Other currents swirl around a tragedy

It’s only natural to wonder what peculiar DNA strain is present in those among us who shrug off, unperturbed, what has just transpired in Orlando, as they have every other gunfire massacre that’s now on the books. Trustingly, we dared to surmise here that the slaughter of young innocents in Newtown, Connecticut in 2012 had sensitized the polity to a level of depravity sufficient to break the fever enveloping our space. With the NRA and its surrogates in Congress and across the land responding even to those martyred Sandy Hook Elementary kids with an emphatic “No dice!,” the Orlando horror finds us settled into this sense of resignation about a firearms proliferation status quo of the crazies’ design. Not good enough, if we aren’t repulsed by the very idea of tacitly accepting a so-called new normal that looks like this.
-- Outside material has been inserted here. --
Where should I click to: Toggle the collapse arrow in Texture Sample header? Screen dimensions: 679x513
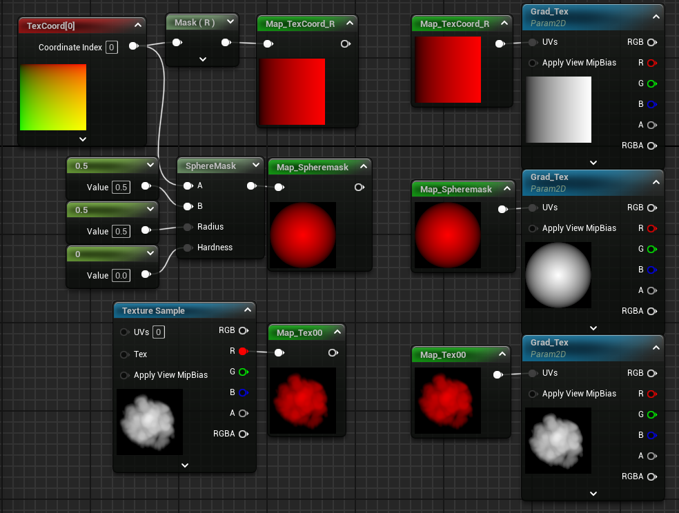tap(248, 310)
It recalls that surreal phase in gun-law congressional behavior after the assault weapons ban, with Ronald Reagan’s pivotal support, was passed in 1994. Congress, it seemed, was collectively made to atone for crossing the dreaded NRA with that action. In the face of overall congressional non-engagement, Long Island Congresswoman Carolyn McCarthy was practically a lone voice condemning both NRA bullying and her feckless colleagues. No one was surprised that serious discussion about extending the assault weapons ban beyond its 2004 sunset just didn’t materialize. One might make the case that the real new normal kicked in when the NRA’s tightened stranglehold on Capitol Hill assured permanent burial for the assault weapons ban.
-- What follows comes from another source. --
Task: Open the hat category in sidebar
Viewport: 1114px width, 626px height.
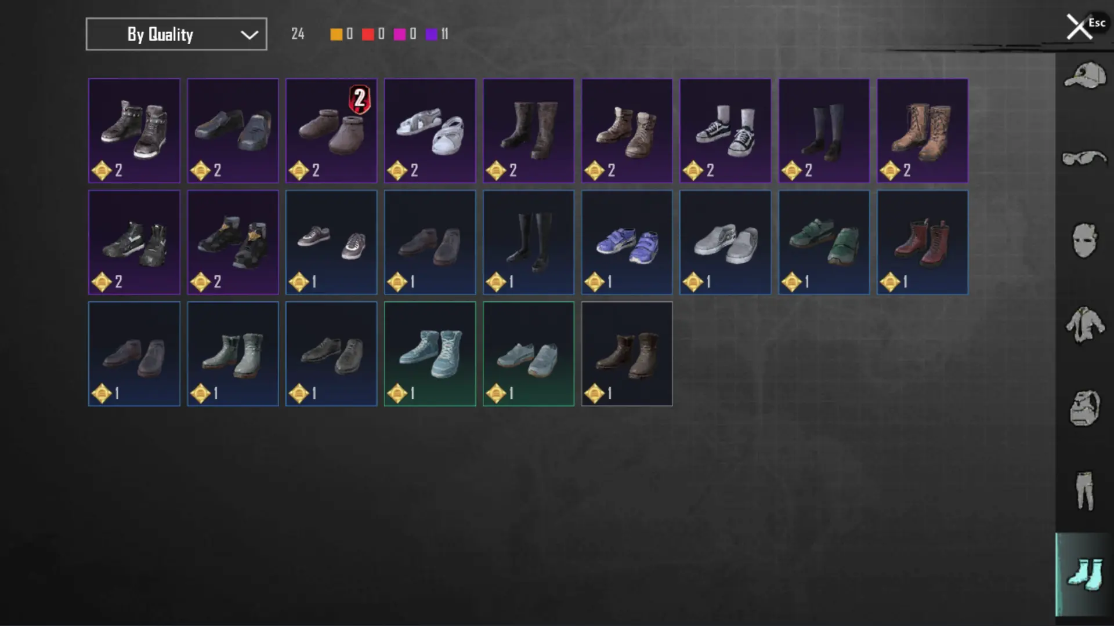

As a result of which the Orlando perpetrator, like others before him, could acquire his mass-destruction weapon without hindrance, ownership of it obviously making for a toxic mix with this troubled individual. It remains difficult to fathom how any measurable subset of us could hold to the belief that military-style weaponry should be out and about for general accessibility. Are they for real, the folks who are bitterly opposed even to background checks as a pre-requisite for firearms purchase? Even allowing for the well-known braggadocio resident here, is it not the least bit bothersome, the place of dishonor this country occupies globally because of its fanatical gun-culture worship?

As if adhering to a script, Orlando has become fused with other currents, the connection none too savory for many, a propaganda platform for others. Seizing the tragedy as opportunity for a new round of Muslim bashing, and intimating that eliminating Muslims from American society effectively addresses the gun violence problem, is ludicrous and pandering of the worst sort. But as we well know, this is hardly enough to muzzle the presumptive Republican presidential candidate from running off at the mouth. Donald Trump has blamed Orlando’s dark hour on President Obama, Hillary Clinton, the entire Muslim community… everyone but himself, who alone knows what needs to be done when and how. The silver lining here is that Trump doesn’t know how to shut up. And when he talks, he is most lethal…to himself.

When Trump and others conveniently ignore reality and act like the Muslim presence is the root cause of mass shootings, everyone knows this is pure rubbish. What would a Muslim purge have done to stop the mayhem at Sandy Hook? Or at Columbine? Or at Virginia Tech? Getting to the bottom of gun-violence problems that have origins in the Muslim world, here or abroad, naturally remains a top national security priority. But every attempt by apologists for the gun lobby to frame this country’s sick infatuation with guns as having now become a Muslim-rooted terror issue, should be called out for the treachery that it is.

The more important common denominator for these all too frequent mass shootings is the emotional instability that is almost always a centerpiece of the trigger mechanism. The authorities know this and routinely acknowledge, particularly when there’s a fresh episode of gun violence, how important it is that the mental health component not be neglected in any effort to get a handle on the problem. One wonders, though, whether the sensitive nature of mental health issues within family units may not at times get in the way of accessing valuable information. Which underscores how critical it is that mental health not be short-changed in the campaign to eradicate mass-shooting eruptions.

We will long remember that in Orlando we got treated to one more grisly than all that went before.